Our nation began with the simple phrase, “We the People.” But who were and are “We”? Who were we in 1776, in 1865, or 1968, and is there any continuity in character between the we of those years and the nearly 300 million people living in the radically different America of today?
With Made in America, Claude S. Fischer draws on decades of historical, psychological, and social research to answer that question by tracking the evolution of American character and culture over three centuries. He explodes myths—such as that contemporary Americans are more mobile and less religious than their ancestors, or that they are more focused on money and consumption—and reveals instead how greater security and wealth have only reinforced the independence, egalitarianism, and commitment to community that characterized our people from the earliest years. Skillfully drawing on personal stories of representative Americans, Fischer shows that affluence and social progress have allowed more people to participate fully in cultural and political life, thus broadening the category of “American” —yet at the same time what it means to be an American has retained surprising continuity with much earlier notions of American character.
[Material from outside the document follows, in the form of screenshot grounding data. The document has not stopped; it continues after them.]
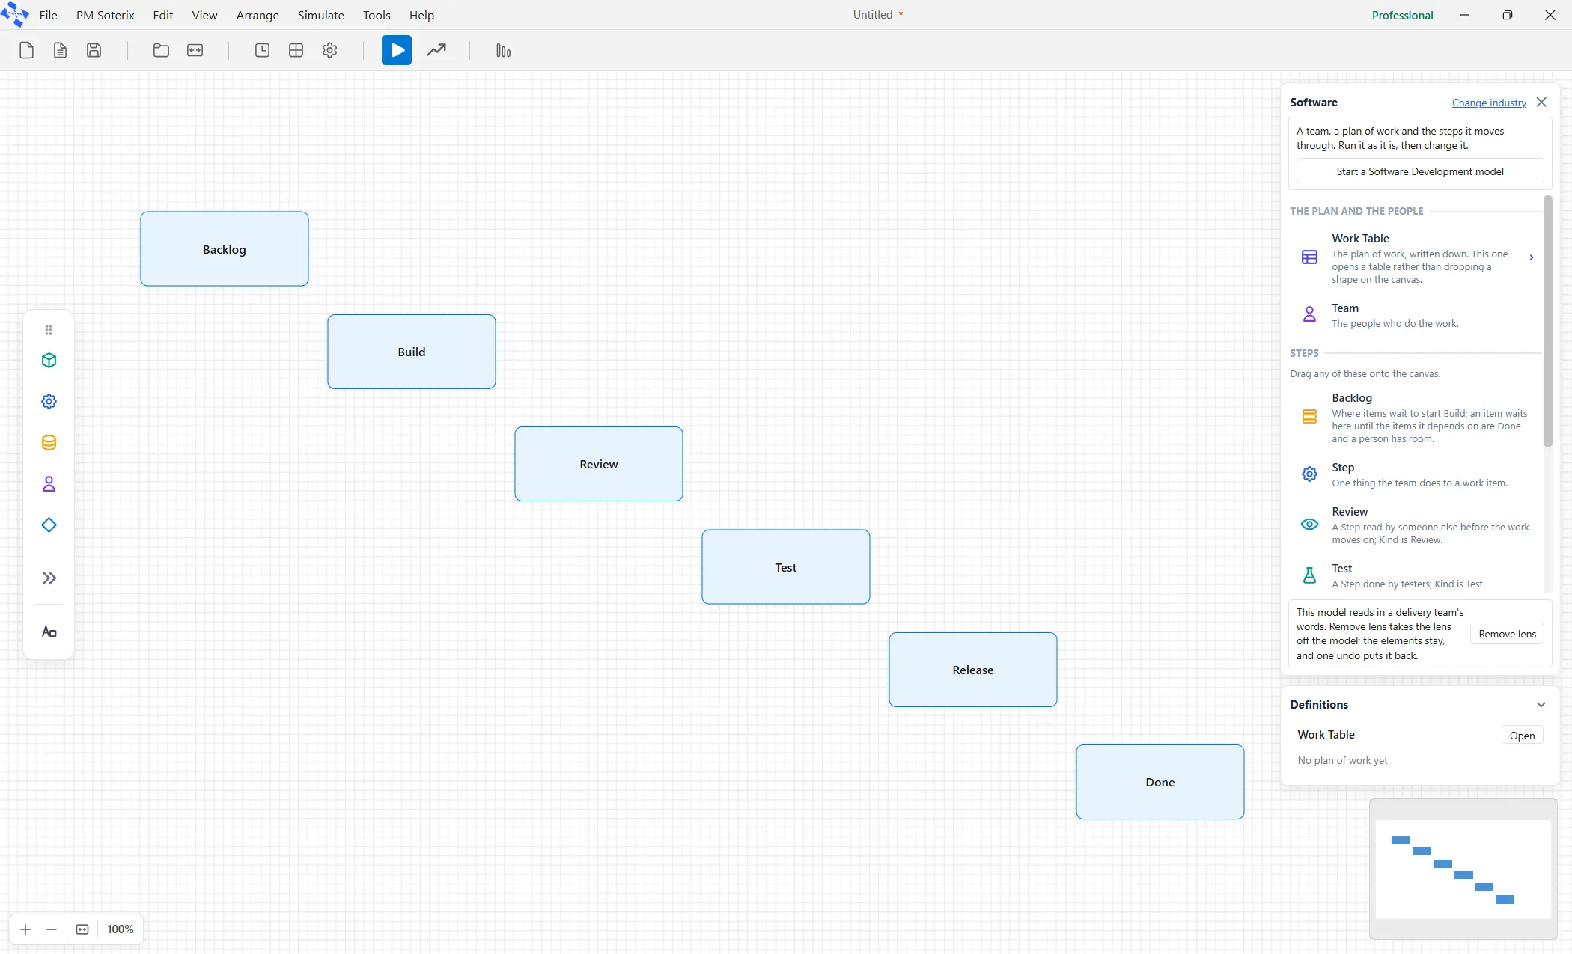Screen dimensions: 1572x954
Task: Click Start a Software Development model button
Action: [1420, 171]
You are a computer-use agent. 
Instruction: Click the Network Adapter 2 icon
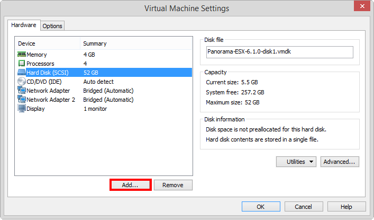pos(22,100)
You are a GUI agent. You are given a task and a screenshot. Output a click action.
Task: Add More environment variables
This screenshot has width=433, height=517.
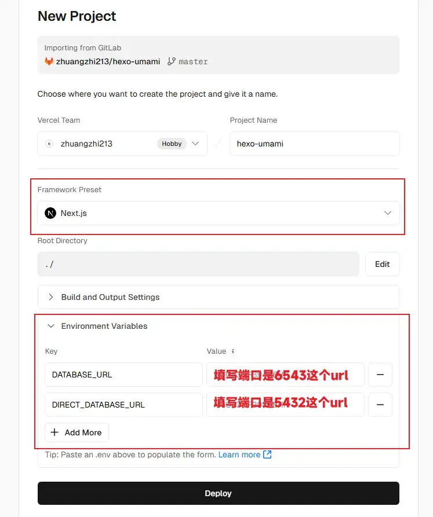77,432
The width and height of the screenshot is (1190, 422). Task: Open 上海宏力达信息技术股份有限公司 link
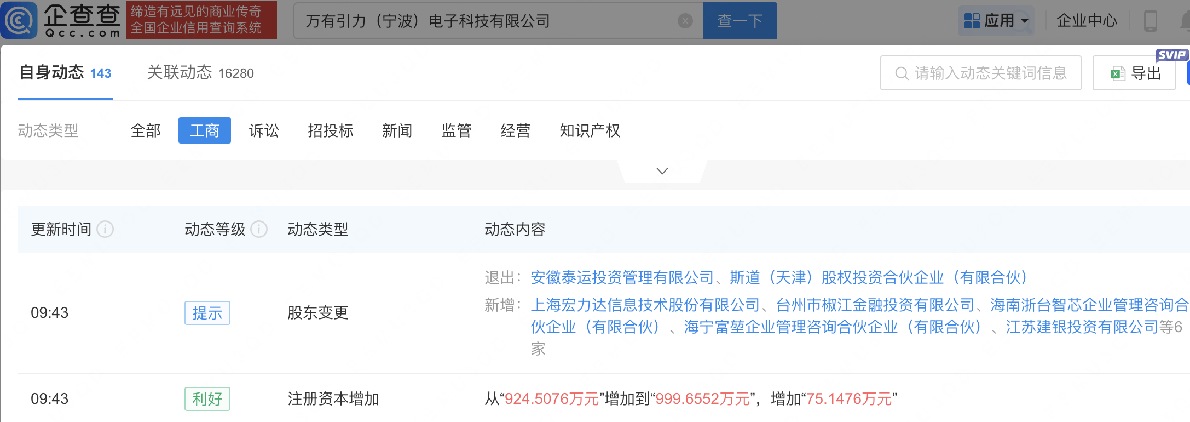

Firmly in the vein of such classics as The Lonely Crowd and Habits of the Heart—yet challenging many of their conclusions—Made in America takes readers beyond the simplicity of headlines and the actions of elites to show us the lives, aspirations, and emotions of ordinary Americans, from the settling of the colonies to the settling of the suburbs.
The more America changes, the more it stays the same, according to this engrossing historical survey. Drawing on everything from economic data and mortality statistics to studies of colonial portraiture, University of California Berkeley sociologist Fischer assesses broad trends across four centuries of American life. His measured but upbeat view of the evolving American experience will disappoint the hell-in-a-handbasket crowd: he finds that Americans have grown more religious and charitable over time, and markedly less violent and nomadic, while remaining roughly unchanged in their propensity toward greed and consumerism. Through it all, he discerns a benignly Tocquevillian trait that he calls "voluntarism," an individualism softened by unforced solidarity that fulfills itself by freely building communities, be they frontier villages, dissenting churches, egalitarian families, or Internet chat groups. While vast gains in health, wealth, and political freedoms have transformed our lives, they have, he contends, made Americans more voluntaristic and thus "more characteristically 'American'... insistently independent but still sociable, striving, and sentimental." Fischer's lively prose argues these propositions with a wealth of hard evidence and illustrates them with piquant vignettes of people of all eras muddling through. The result is a shrewd, generous, convincing interpretation of American life.